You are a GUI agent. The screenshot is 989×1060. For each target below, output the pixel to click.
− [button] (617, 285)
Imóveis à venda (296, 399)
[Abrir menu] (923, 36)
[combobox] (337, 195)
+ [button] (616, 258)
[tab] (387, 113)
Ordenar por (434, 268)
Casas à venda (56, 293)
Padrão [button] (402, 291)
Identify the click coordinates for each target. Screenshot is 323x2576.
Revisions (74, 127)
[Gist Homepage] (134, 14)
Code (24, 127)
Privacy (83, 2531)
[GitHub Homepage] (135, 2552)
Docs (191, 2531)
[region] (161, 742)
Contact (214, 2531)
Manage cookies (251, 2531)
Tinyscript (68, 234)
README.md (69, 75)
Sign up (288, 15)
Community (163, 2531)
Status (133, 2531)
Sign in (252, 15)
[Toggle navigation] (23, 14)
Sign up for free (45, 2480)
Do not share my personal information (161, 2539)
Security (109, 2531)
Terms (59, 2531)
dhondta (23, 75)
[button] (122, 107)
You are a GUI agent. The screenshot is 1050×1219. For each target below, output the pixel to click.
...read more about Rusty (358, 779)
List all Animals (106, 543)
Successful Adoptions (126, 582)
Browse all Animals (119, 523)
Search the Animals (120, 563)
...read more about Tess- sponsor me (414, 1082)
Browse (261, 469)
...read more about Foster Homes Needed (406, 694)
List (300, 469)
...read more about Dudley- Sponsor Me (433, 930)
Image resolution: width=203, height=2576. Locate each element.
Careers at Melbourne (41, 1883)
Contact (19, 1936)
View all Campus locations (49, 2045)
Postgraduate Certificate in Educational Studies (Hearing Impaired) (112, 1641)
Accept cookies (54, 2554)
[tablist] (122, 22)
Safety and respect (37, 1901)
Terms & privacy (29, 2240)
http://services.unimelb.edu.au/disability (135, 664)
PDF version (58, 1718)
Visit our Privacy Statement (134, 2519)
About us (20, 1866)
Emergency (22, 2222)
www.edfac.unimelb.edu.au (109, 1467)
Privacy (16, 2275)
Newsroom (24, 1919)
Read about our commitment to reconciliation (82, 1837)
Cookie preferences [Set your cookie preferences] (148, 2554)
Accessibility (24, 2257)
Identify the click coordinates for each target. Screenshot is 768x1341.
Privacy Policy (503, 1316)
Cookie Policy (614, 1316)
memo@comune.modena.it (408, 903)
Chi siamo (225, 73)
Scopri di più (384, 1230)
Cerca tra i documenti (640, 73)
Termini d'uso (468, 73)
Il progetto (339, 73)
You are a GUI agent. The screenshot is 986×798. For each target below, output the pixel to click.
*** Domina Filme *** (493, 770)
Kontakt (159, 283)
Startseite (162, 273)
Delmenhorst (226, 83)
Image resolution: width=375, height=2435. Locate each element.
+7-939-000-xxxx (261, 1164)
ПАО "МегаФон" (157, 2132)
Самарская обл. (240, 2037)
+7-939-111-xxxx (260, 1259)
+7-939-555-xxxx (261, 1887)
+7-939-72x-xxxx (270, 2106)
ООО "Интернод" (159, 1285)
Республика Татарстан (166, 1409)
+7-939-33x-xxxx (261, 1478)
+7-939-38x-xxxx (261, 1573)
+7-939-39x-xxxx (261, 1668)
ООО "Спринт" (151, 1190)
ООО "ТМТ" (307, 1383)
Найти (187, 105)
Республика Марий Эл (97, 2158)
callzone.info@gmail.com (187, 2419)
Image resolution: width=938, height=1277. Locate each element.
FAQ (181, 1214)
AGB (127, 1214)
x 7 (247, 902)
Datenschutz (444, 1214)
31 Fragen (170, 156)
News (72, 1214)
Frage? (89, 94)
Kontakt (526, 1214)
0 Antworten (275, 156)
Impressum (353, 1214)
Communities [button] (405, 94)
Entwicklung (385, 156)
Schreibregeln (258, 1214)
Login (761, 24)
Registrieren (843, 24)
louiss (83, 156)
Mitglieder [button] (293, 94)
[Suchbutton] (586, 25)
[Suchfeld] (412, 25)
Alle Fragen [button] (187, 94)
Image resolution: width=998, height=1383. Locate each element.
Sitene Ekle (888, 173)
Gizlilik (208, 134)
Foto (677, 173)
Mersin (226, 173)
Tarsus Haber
· · · · · · ·
__WHAT IS ASKED__.
Copy out the records line for line, starting with the line that contains "[Toggle navigation] (23, 14)" and ending after the line that contains "Самарская обл. (240, 2037)".

__PROBLEM SOLUTION__.
[Toggle navigation] (23, 14)
Sign up for free (45, 2480)
Do not share my personal information (161, 2539)
Security (109, 2531)
Terms (59, 2531)
dhondta (23, 75)
[button] (122, 107)
You are a GUI agent. The screenshot is 1050×1219. For each target below, output the pixel to click.
...read more about Rusty (358, 779)
List all Animals (106, 543)
Successful Adoptions (126, 582)
Browse all Animals (119, 523)
Search the Animals (120, 563)
...read more about Tess- sponsor me (414, 1082)
Browse (261, 469)
...read more about Foster Homes Needed (406, 694)
List (300, 469)
...read more about Dudley- Sponsor Me (433, 930)
Image resolution: width=203, height=2576. Locate each element.
Careers at Melbourne (41, 1883)
Contact (19, 1936)
View all Campus locations (49, 2045)
Postgraduate Certificate in Educational Studies (Hearing Impaired) (112, 1641)
Accept cookies (54, 2554)
[tablist] (122, 22)
Safety and respect (37, 1901)
Terms & privacy (29, 2240)
http://services.unimelb.edu.au/disability (135, 664)
PDF version (58, 1718)
Visit our Privacy Statement (134, 2519)
About us (20, 1866)
Emergency (22, 2222)
www.edfac.unimelb.edu.au (109, 1467)
Privacy (16, 2275)
Newsroom (24, 1919)
Read about our commitment to reconciliation (82, 1837)
Cookie preferences [Set your cookie preferences] (148, 2554)
Accessibility (24, 2257)
Identify the click coordinates for each target. Screenshot is 768x1341.
Privacy Policy (503, 1316)
Cookie Policy (614, 1316)
memo@comune.modena.it (408, 903)
Chi siamo (225, 73)
Scopri di più (384, 1230)
Cerca tra i documenti (640, 73)
Termini d'uso (468, 73)
Il progetto (339, 73)
You are a GUI agent. The screenshot is 986×798. For each target below, output the pixel to click.
*** Domina Filme *** (493, 770)
Kontakt (159, 283)
Startseite (162, 273)
Delmenhorst (226, 83)
Image resolution: width=375, height=2435. Locate each element.
+7-939-000-xxxx (261, 1164)
ПАО "МегаФон" (157, 2132)
Самарская обл. (240, 2037)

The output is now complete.